▶ [DATA RECORDS]:
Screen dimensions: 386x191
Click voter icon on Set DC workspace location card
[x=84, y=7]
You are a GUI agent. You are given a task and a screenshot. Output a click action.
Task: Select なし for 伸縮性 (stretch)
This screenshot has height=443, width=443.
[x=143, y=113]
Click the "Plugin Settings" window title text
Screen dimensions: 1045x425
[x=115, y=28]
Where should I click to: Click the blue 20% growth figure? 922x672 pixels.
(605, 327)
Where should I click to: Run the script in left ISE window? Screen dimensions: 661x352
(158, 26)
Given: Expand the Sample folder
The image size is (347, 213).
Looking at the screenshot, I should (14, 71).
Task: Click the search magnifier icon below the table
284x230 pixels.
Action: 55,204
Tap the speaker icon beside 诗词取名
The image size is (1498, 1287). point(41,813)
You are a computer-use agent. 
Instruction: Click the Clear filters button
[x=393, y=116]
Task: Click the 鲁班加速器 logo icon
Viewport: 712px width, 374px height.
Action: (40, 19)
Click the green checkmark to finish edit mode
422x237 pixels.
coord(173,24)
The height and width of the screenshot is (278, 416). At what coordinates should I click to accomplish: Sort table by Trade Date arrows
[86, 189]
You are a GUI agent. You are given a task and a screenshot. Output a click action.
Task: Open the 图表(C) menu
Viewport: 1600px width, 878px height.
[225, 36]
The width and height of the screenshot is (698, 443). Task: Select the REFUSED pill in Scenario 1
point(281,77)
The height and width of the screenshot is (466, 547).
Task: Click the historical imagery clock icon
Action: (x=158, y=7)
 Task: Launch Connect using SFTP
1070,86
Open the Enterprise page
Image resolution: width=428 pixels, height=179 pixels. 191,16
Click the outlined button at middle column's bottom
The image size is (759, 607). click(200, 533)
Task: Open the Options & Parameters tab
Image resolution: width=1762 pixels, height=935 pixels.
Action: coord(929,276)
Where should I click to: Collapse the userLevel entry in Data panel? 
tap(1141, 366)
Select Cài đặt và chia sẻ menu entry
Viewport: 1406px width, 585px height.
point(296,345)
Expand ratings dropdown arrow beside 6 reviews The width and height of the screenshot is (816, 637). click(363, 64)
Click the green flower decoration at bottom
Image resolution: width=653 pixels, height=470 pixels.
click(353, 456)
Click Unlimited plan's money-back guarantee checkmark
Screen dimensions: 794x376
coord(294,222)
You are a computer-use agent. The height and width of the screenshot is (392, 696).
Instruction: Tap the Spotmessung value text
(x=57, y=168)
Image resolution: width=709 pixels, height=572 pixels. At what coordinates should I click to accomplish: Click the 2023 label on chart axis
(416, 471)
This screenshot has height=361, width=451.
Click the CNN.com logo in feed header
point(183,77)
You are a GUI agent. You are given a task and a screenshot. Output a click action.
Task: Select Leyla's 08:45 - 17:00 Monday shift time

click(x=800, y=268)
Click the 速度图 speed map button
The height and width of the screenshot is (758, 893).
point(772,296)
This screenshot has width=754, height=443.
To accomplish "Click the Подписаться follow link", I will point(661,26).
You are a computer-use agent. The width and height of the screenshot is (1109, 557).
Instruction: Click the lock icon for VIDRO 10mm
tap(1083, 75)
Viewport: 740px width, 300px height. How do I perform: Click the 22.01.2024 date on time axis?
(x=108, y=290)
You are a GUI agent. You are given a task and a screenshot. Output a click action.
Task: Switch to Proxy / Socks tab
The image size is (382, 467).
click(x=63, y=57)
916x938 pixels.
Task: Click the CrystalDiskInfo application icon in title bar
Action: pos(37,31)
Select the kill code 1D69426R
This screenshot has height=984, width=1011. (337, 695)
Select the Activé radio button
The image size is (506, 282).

▶ [TASK ITEM]:
Start with the line above that contains "This screenshot has height=443, width=443." and stop after the line that contains "Task: Click the 鲁班加速器 logo icon". Output those lines exactly, and only those.

▶ [YOUR SOLUTION]:
This screenshot has height=443, width=443.
[x=143, y=113]
Click the "Plugin Settings" window title text
Screen dimensions: 1045x425
[x=115, y=28]
Where should I click to: Click the blue 20% growth figure? 922x672 pixels.
(605, 327)
Where should I click to: Run the script in left ISE window? Screen dimensions: 661x352
(158, 26)
Given: Expand the Sample folder
The image size is (347, 213).
Looking at the screenshot, I should (14, 71).
Task: Click the search magnifier icon below the table
284x230 pixels.
Action: 55,204
Tap the speaker icon beside 诗词取名
The image size is (1498, 1287). point(41,813)
You are a computer-use agent. 
Instruction: Click the Clear filters button
[x=393, y=116]
Task: Click the 鲁班加速器 logo icon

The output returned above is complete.